The WDR stock price is 4.60% above its 20-day simple moving average, 8.12% above its 50-day simple moving average and 27.92% above its 200-day simple moving average. That indicates a strong short-term, mid-term and long-term uptrend.

Chart: TradeStation Group, Inc.

The weekly MACD histogram, a particularly valuable indicator by technicians, is at 0.09 and ascending which is a strong bullish signal (a rising MACD histogram and crossing the zero line from below is considered an extremely bullish signal). The RSI oscillator is at 73.58 which indicate overbought conditions.

Analyst Opinion

Analysts' opinion is divided. Among the eleven analysts covering the stock, two rate it as a strong buy, one rates it as a buy and eight analysts rate it as a hold.

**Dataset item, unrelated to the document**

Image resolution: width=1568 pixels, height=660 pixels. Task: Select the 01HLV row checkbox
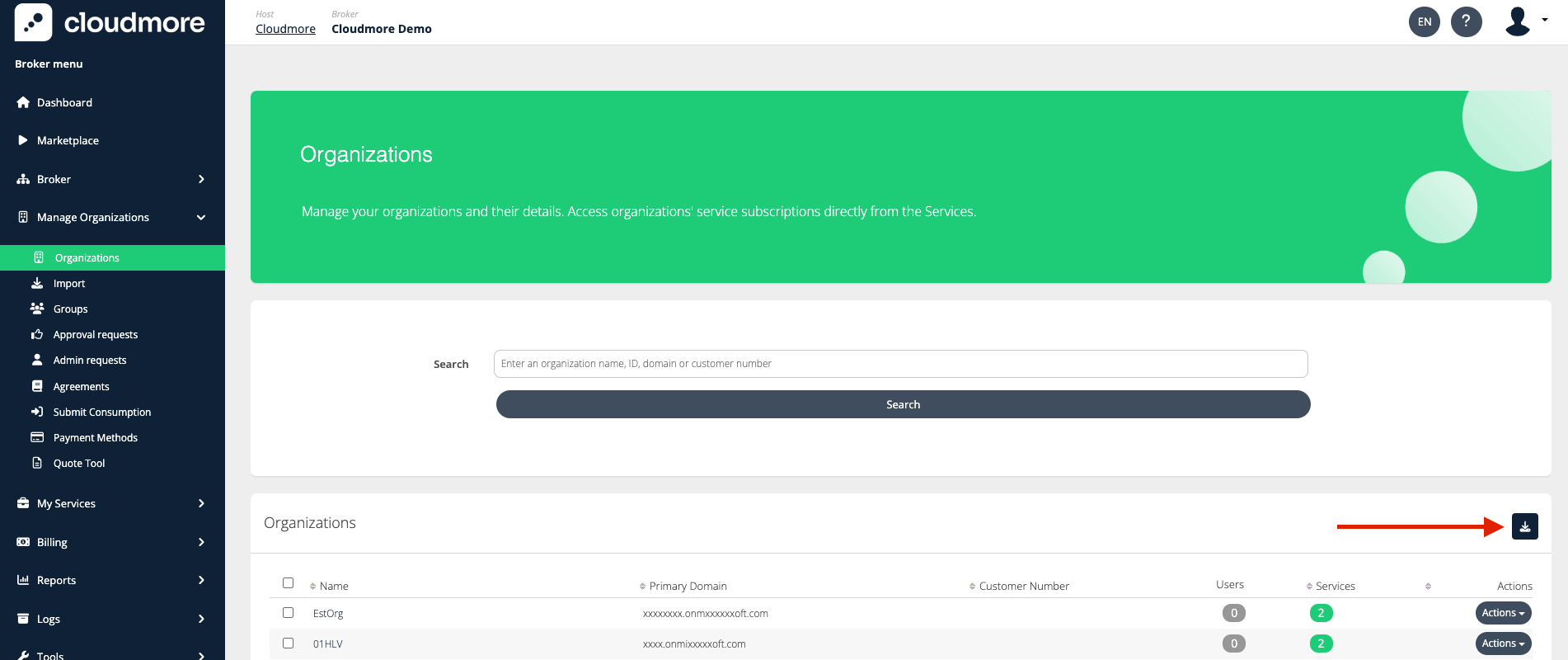pos(288,643)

On February 05, 2014, Citigroup analyst William Katz upgraded the WDR stock from neutral to buy. I consider Mr. Katz's analysis valuable, since he has 4-Star rating from Tip Ranks for the accuracy of his previous calls.


The year of 2013 was remarkably successful for Waddell & Reed. The company achieved net flows of $8,509 million, this compared to $2,340 million net flows in 2012 and $5,029 in 2011. Furthermore, Q4 2013 net flows of $2.8 billion represent an organic growth rate of 19%, significantly outpacing industry trends. According to the company, the advisors channel remains a model of asset stability, maintaining an industry-low redemption rate and growing sales and productivity. These characteristics provide steady and predictable sources of cash flow.

Waddell & Reed is accelerating cash returns to shareholders through buybacks and dividends. In the fourth quarter the company repurchased 304 million shares for $19.6 million. In 2013, the company bought back nearly 1.5 billion shares worth $72.1 million. Overall, Waddell & Reed returned $168.2 million to shareholders in the form of dividends and share repurchases in 2013.

Although WDR stock has risen 111.9% since the beginning of 2013, it is still an excellent buy right now. This is compared to the 31.3% rise of the S&P 500 index and the 43.0% rise of the Nasdaq Composite Index during the same period.


According to Waddell & Reed, mutual fund investors may redeem their investments in its mutual funds at any time without any prior notice. Additionally, its investment management agreements with institutions and other non-mutual fund accounts are generally terminable upon relatively short notice. Investors can terminate their relationship with WDR, reduce their aggregate amount of assets under management, or shift their funds to other types of accounts with different rate structures for any number of reasons, including investment performance, changes in prevailing interest rates and financial market performance. The decrease in revenues that could result from any such event could have a material adverse effect on the company's business and earnings.


Waddell & Reed succeeded to achieve strong net flows during 2013 and especially in the fourth quarter where net flows of $2.8 billion represented an organic growth rate of 19%, significantly outpacing industry trends. The company has compelling valuation metrics and it has a low debt. The company has recorded very strong EPS growth, and it has strong earnings growth prospects, its PEG ratio is very low at 0.96, much lower than its competitors. Furthermore, according to Portfolio123, its two-year Sharpe ratio, which measures the ratio of reward to risk, is very high at 2.180, much better than the industry median of 0.886 and S&P 500 median of 0.975.

All these factors lead me to the conclusion that WDR stock has still plenty of room to move up. Furthermore, the rich growing dividend represents a gratifying income.

Disclosure: I have no positions in any stocks mentioned, and no plans to initiate any positions within the next 72 hours. I wrote this article myself, and it expresses my own opinions. I am not receiving compensation for it (other than from Seeking Alpha). I have no business relationship with any company whose stock is mentioned in this article.